La trayectoria de Olarte está profundamente enraizada en el derecho internacional, la academia y la representación del Estado en espacios jurídicos globales. Actualmente desempeña el cargo de embajadora de Colombia ante el Reino de los Países Bajos y ha estado involucrada en la defensa jurídica del país frente a la Corte Internacional de Justicia. También participa en procesos arbitrales internacionales en La Haya, lo que demuestra su experiencia en negociaciones y litigios de alto nivel entre naciones.
Antes de su incursión en la diplomacia, construyó una carrera sólida en la academia. Fue abogada de la Pontificia Universidad Javeriana, cuenta con una maestría en Derecho Internacional de la Universidad Robert Schuman de Estrasburgo y un doctorado en Derecho de la Universidad Paris 1 Panthéon-Sorbonne. Entre 2020 y 2023 fue decana de la Facultad de Ciencias Jurídicas de la Javeriana, lo que subraya su peso en los círculos académicos del país.
Precisamente ese perfil explica por qué Colombia la postuló en la lista B, la categoría destinada a candidatos con reconocimiento probado en áreas del derecho internacional directamente vinculadas con el trabajo de la Corte: derechos humanos, derecho internacional humanitario y disciplinas relacionadas. A diferencia de otros aspirantes que quizás provienen de carreras como jueces penales nacionales, Olarte llega con una especialización internacional de nivel avanzado.
La importancia de esta candidatura va más allá de lo protocolario. La Corte Penal Internacional no arbitra conflictos entre países, sino que juzga la responsabilidad penal individual por crímenes gravísimos reconocidos internacionalmente: genocidio, crímenes de lesa humanidad, crímenes de guerra y, bajo ciertas condiciones, crimen de agresión.
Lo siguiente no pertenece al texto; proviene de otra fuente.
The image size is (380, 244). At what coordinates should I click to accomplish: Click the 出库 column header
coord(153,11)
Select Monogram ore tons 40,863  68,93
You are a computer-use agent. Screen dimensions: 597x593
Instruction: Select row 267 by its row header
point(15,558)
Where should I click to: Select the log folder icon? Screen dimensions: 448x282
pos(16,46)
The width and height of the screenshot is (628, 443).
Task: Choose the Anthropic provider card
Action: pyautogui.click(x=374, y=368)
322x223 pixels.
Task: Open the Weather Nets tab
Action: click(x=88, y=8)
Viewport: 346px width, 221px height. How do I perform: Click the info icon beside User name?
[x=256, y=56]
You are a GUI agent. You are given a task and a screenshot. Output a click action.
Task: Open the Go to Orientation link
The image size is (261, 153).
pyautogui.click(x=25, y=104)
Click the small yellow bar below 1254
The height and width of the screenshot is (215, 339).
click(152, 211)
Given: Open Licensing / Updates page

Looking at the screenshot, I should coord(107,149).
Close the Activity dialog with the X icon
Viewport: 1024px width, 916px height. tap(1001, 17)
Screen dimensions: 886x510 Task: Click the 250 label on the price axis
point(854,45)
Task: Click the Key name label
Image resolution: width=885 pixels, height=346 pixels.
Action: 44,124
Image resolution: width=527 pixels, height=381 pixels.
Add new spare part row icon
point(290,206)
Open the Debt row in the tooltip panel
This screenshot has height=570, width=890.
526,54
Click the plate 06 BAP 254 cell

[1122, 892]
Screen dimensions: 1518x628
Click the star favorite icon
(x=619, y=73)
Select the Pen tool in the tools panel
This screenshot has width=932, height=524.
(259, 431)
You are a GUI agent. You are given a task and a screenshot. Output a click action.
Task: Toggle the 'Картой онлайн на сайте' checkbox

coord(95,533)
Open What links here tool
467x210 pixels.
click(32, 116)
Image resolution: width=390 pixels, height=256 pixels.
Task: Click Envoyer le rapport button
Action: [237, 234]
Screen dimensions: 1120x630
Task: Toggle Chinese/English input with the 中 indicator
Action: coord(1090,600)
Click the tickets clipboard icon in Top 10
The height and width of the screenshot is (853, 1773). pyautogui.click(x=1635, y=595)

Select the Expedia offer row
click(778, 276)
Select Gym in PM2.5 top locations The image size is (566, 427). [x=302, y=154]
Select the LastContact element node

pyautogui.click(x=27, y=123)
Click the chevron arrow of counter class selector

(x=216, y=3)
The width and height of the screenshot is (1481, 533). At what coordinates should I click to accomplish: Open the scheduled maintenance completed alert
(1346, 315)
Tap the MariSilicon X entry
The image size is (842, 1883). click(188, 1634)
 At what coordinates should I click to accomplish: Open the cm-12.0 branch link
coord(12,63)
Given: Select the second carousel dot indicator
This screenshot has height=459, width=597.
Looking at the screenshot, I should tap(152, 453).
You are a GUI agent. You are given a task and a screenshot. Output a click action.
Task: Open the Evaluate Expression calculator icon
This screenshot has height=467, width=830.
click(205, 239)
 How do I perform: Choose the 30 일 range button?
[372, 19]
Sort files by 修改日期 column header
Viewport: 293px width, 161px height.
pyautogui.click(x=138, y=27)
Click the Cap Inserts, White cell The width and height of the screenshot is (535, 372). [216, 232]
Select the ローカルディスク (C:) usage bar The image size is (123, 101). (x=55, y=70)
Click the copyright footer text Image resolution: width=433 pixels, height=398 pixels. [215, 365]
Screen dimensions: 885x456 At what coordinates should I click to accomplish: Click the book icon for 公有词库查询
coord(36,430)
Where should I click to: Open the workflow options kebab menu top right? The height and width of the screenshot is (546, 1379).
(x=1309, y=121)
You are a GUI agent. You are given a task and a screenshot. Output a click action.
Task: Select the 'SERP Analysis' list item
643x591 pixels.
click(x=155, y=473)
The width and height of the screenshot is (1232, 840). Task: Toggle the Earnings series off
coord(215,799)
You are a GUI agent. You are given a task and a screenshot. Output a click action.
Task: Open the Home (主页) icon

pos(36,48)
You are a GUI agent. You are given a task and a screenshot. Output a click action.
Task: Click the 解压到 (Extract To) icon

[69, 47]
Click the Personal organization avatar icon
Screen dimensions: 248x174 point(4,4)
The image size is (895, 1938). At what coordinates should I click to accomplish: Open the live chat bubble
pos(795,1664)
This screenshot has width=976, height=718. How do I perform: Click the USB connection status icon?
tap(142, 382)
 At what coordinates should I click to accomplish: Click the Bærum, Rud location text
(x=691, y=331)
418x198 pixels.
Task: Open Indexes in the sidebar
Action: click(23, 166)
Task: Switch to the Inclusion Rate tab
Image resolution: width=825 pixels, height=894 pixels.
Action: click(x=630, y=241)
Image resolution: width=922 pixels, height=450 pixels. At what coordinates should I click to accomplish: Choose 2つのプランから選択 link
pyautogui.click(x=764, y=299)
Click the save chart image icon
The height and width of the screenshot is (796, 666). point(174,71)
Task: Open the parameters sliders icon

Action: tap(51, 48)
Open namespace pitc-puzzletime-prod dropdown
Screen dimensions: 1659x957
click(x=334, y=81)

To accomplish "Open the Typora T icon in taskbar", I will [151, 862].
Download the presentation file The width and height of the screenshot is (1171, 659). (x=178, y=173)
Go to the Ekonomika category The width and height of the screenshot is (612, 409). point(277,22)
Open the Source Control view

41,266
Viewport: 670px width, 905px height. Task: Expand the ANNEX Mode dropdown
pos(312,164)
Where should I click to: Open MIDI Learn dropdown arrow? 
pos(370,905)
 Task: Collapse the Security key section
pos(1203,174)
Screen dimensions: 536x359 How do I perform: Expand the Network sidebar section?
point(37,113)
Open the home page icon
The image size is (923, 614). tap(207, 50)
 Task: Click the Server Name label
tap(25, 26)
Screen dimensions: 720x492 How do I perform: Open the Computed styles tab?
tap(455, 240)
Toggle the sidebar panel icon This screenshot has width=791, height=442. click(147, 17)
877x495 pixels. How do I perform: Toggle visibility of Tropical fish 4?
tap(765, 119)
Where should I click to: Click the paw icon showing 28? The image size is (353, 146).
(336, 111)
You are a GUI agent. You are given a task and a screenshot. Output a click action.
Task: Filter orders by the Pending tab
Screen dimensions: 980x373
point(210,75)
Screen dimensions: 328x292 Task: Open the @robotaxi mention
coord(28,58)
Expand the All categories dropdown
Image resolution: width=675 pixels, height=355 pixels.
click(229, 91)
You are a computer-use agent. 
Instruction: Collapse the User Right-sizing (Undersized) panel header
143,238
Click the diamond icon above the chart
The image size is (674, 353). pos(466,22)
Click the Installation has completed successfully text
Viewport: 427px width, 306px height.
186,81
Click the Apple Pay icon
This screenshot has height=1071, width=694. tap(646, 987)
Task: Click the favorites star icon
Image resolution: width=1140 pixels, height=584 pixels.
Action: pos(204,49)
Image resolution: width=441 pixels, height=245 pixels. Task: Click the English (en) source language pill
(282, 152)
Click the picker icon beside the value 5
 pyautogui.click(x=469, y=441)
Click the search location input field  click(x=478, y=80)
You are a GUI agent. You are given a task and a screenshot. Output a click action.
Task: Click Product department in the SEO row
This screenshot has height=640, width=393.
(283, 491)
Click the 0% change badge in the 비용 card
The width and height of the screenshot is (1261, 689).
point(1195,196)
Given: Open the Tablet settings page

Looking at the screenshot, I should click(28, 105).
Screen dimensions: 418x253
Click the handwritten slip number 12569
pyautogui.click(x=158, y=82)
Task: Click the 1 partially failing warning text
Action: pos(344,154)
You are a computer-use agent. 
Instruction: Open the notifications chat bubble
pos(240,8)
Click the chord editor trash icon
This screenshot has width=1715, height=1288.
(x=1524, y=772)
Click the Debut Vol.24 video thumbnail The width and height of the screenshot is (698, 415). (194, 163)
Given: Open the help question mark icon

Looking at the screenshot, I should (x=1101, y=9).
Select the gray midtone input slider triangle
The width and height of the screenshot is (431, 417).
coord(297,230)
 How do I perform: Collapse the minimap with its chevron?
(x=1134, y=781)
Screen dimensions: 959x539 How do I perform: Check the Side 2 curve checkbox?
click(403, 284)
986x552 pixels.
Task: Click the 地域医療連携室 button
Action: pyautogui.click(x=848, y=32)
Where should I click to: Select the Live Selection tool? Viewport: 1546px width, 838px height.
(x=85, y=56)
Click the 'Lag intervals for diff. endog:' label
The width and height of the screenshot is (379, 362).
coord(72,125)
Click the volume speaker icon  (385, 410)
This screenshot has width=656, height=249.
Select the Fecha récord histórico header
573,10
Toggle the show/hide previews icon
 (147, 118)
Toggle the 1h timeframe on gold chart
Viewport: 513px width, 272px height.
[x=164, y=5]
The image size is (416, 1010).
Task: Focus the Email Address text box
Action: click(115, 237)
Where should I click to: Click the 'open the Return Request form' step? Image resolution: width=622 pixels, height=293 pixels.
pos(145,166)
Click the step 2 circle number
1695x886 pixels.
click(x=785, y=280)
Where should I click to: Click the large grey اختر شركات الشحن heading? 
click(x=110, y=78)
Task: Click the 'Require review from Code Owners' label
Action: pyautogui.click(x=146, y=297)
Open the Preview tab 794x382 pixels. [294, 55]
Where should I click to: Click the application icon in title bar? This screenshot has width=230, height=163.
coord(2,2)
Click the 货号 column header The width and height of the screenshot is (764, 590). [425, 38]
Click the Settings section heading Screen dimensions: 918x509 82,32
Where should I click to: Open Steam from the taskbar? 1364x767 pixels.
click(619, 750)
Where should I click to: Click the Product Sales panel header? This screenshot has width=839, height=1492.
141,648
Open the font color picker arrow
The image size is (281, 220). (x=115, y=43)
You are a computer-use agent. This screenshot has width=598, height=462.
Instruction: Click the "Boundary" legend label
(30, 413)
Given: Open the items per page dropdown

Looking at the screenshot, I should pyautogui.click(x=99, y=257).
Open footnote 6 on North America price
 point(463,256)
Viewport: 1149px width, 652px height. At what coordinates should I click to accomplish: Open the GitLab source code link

Ser magistrada allí implica participar en decisiones sobre justicia transicional, persecución de atrocidades y garantías procesales en escala planetaria.
Es importante aclarar que la Corte Penal Internacional no es lo mismo que la Corte Internacional de Justicia. La segunda resuelve disputas entre Estados; la primera procesa personas acusadas de los crímenes más graves. Olarte conoce bien el terreno de la diplomacia jurídica entre naciones, pero ahora su candidatura apunta a un tribunal con otra lógica, otros casos y un peso político mucho más delicado.
La elección de los seis nuevos magistrados está programada para la sesión de la Asamblea de los Estados Partes que se celebrará en Nueva York entre el 7 y el 17 de diciembre de 2026. Los jueces de la CPI ejercen mandatos de nueve años, así que la apuesta colombiana no es menor: el país no solo busca colocar a una jurista en un tribunal prestigioso, sino ganar presencia en uno de los espacios más determinantes donde se define cómo se castiga lo peor que hace la humanidad.